Design and ship a self‑serve, product‑led flow that guides brands through evidencing packaging claims themselves, automating checks and structuring data so non‑technical users can complete submissions end to end in the web app.
Usability tests with brand users and our customer success team showed that the new flow made evidencing recyclable‑packaging claims much clearer and smoother, while giving us an easy way to concierge submissions when needed.
Image source: www.provenance.org
Provenance is a B2B SaaS platform that helps brands prove sustainability claims like “Recyclable Packaging” at point of sale, often via partner retailers’ product pages.
The “Recyclable Packaging” Proof Point is in high demand, but recycling information was typically submitted as static, non‑standardised PDFs, meaning each brand (and often each product) described components differently, making claims slow and hard to review, reuse, or present at point of sale.
This approach didn’t scale with Provenance's Product‑Led Growth ambitions, because it created significant overhead for the CS team and made it difficult to compare or repurpose packaging data across products and markets.
The new self‑serve flow instead collects packaging details in a structured, standardised format, allowing Provenance to store the data consistently and present it with Proof Points in a uniform way across all brands and products.
I started from existing documentation and internal knowledge, using assumption mapping to visualise what was known, what was risky, and how to validate it with the right stakeholders.
I facilitated ideation workshops focused on the highest‑impact problems, then turned promising directions into low‑fidelity flows and wireframes.

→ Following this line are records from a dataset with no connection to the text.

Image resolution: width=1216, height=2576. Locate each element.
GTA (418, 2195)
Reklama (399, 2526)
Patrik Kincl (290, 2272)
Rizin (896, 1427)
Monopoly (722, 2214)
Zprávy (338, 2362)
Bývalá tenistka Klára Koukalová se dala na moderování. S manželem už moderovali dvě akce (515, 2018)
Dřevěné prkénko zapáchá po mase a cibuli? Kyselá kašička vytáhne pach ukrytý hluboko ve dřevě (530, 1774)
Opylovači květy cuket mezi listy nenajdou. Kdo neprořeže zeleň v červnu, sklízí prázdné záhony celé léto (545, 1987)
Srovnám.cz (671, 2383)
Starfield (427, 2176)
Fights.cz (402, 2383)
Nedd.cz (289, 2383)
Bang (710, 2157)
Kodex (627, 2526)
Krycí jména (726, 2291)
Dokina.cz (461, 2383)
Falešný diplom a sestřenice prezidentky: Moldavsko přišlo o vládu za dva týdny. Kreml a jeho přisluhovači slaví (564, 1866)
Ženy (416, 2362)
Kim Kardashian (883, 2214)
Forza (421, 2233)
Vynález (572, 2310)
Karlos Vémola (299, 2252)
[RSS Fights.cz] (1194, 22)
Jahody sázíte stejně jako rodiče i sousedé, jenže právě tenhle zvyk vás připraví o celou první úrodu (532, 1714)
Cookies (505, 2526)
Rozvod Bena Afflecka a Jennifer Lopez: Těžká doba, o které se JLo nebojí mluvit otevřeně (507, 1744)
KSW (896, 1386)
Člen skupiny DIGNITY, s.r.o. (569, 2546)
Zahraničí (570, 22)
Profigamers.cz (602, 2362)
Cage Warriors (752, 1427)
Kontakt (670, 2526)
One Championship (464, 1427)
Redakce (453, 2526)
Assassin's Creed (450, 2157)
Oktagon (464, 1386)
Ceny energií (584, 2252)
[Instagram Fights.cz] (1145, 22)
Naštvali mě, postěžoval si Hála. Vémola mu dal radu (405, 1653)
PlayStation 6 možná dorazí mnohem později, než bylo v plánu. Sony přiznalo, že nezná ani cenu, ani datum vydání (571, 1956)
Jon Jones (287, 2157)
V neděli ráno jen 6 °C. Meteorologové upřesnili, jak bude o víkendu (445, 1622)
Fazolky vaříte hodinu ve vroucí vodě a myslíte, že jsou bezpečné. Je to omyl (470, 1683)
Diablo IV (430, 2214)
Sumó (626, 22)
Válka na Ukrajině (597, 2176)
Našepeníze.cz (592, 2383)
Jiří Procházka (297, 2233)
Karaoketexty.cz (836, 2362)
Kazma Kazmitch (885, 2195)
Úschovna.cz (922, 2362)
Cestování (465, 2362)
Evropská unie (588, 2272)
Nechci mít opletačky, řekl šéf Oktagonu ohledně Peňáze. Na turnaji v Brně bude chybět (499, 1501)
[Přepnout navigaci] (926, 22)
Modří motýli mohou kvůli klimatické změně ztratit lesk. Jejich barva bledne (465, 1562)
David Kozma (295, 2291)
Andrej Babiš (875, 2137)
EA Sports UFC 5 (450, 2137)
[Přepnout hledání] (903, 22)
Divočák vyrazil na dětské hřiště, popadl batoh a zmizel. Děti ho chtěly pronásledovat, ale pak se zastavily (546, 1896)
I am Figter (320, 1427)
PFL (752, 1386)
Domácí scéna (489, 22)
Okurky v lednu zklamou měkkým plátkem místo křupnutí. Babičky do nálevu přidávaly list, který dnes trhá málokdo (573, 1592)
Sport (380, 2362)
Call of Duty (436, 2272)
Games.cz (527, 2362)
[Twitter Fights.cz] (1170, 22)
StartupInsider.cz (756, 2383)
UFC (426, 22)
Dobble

Used these flows to propose a more standardised way to capture packaging data while keeping the steps understandable for non‑technical users.
I then Iterated on the wireframes through usability sessions, fleshing out the flow and UI copy based on user feedback, and worked with the UI designer to translate the validated flows into hi‑fi designs
In collaboration with the PM I refined copy and edge case handling, and reviewed with the engineers if and how the solution was buildable.
The simplified, step‑by‑step evidencing flow could be completed directly by brand teams, without back‑and‑forth emails with customer success, manually assembling evidence documents, or chasing packaging suppliers for extra technical packaging details.
The self‑serve flow means customer success teams spent far less time guiding customers via email, no longer had to interpret non‑standard evidence documents, and could offer a smoother, more consistent experience instead.
Packaging information was now no longer hidden in documents but stored as structured data that could be presented more flexibly at point of sale and reused across products and brands. At the same time, adding this self‑serve capability increased engagement in the Provenance app and proved out patterns that can be applied to other packaging‑related Proof Points.
Project Details
This is a live feature of the Provenance Platform. My responsibility was to lead on the discovery (Alignment, Research, Ideation) and manage the design (Creation, Validation, Refinement) stages of this feature. Apart from me, there was a Product Manager involved, who guided on business requirements, and provided feedback to proposed solutions; a UI designer who translated my wireframes into hi-fi UI screens; and an engineer who advised on feasibility throughout the full process and built the feature once it was validated.